I think about how painful these sessions are.  Pocked with moments of sheer gratitude and optimism.  I think we’ve all been there.  Quiet times with ourselves, candidly evaluating where we are, admitting we’ve got some work.  But at the same time, we can’t deny that we feel a ray of hope.  That maybe we can become whole again.

I think of the massage table as an altar.  Where we finally let go. Soften. Take a deep breath.  And let God take it.  Where we finally and humbly acquiesce and release all we’ve been holding on to.  Trusting that it’s all for our good.

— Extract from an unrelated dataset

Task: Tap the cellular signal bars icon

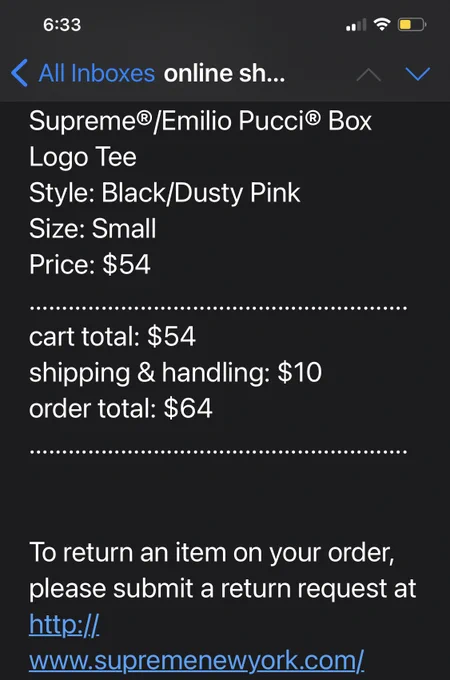Action: 356,25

“The submission of one’s will is really the only uniquely personal thing we have to place on God’s altar. The many other things we “give,” brothers and sisters, are actually the things He has already given or loaned to us. However, when you and I finally submit ourselves, by letting our individual wills be swallowed up in God’s will, then we are really giving something to Him! It is the only possession which is truly ours to give!  Consecration thus constitutes the only unconditional surrender which is also a total victory!” (Neal A. Maxwell)

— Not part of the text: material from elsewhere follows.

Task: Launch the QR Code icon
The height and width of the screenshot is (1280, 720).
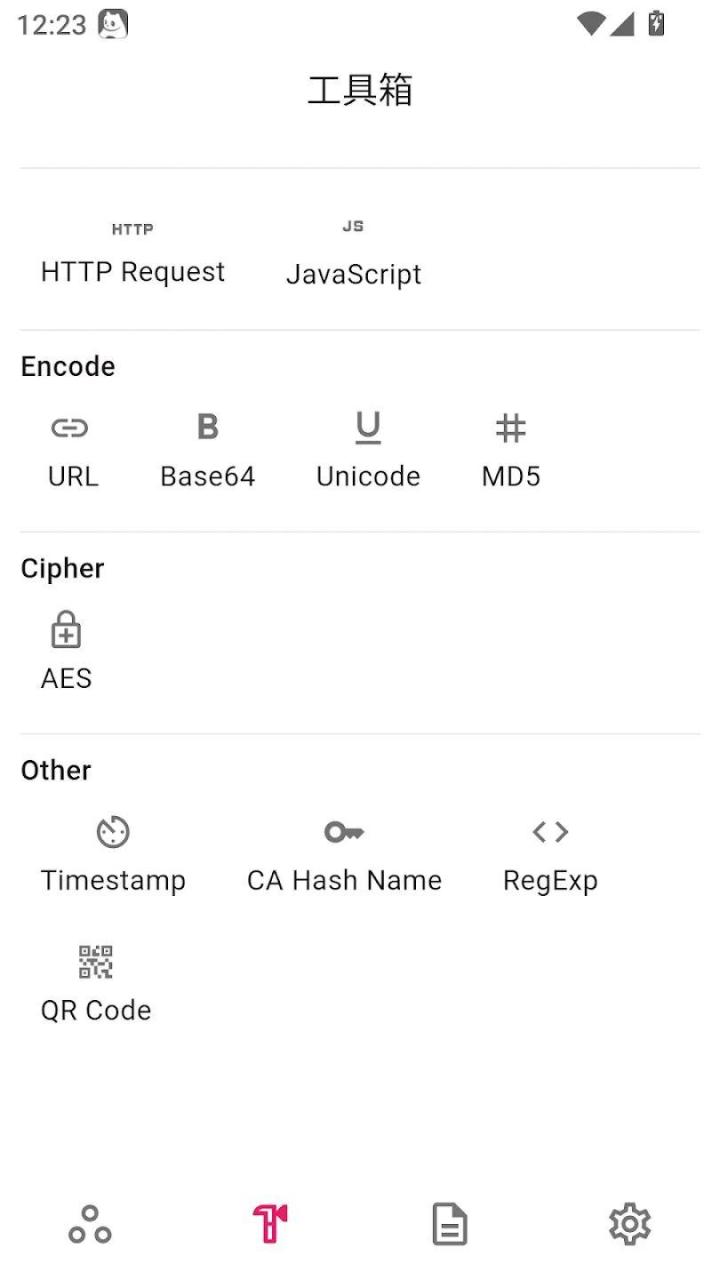Action: [x=96, y=962]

And so as both I and my massage therapist friend figuratively lay our troubles on the altar, I’m confident that we will both sigh with relief and celebration as we feel more and more like ourselves, unimpeded by the pains we’ve carried for so many months, victorious.  Whether we are restricted by tight muscles or a hard heart, the healing is the same.  Believe you can change.  Do your part.  Let it go.  Soften.  Take deep breaths.  Have faith that all the pain, the discomfort, the stretching will be worth it.  Trust the Healer’s hands.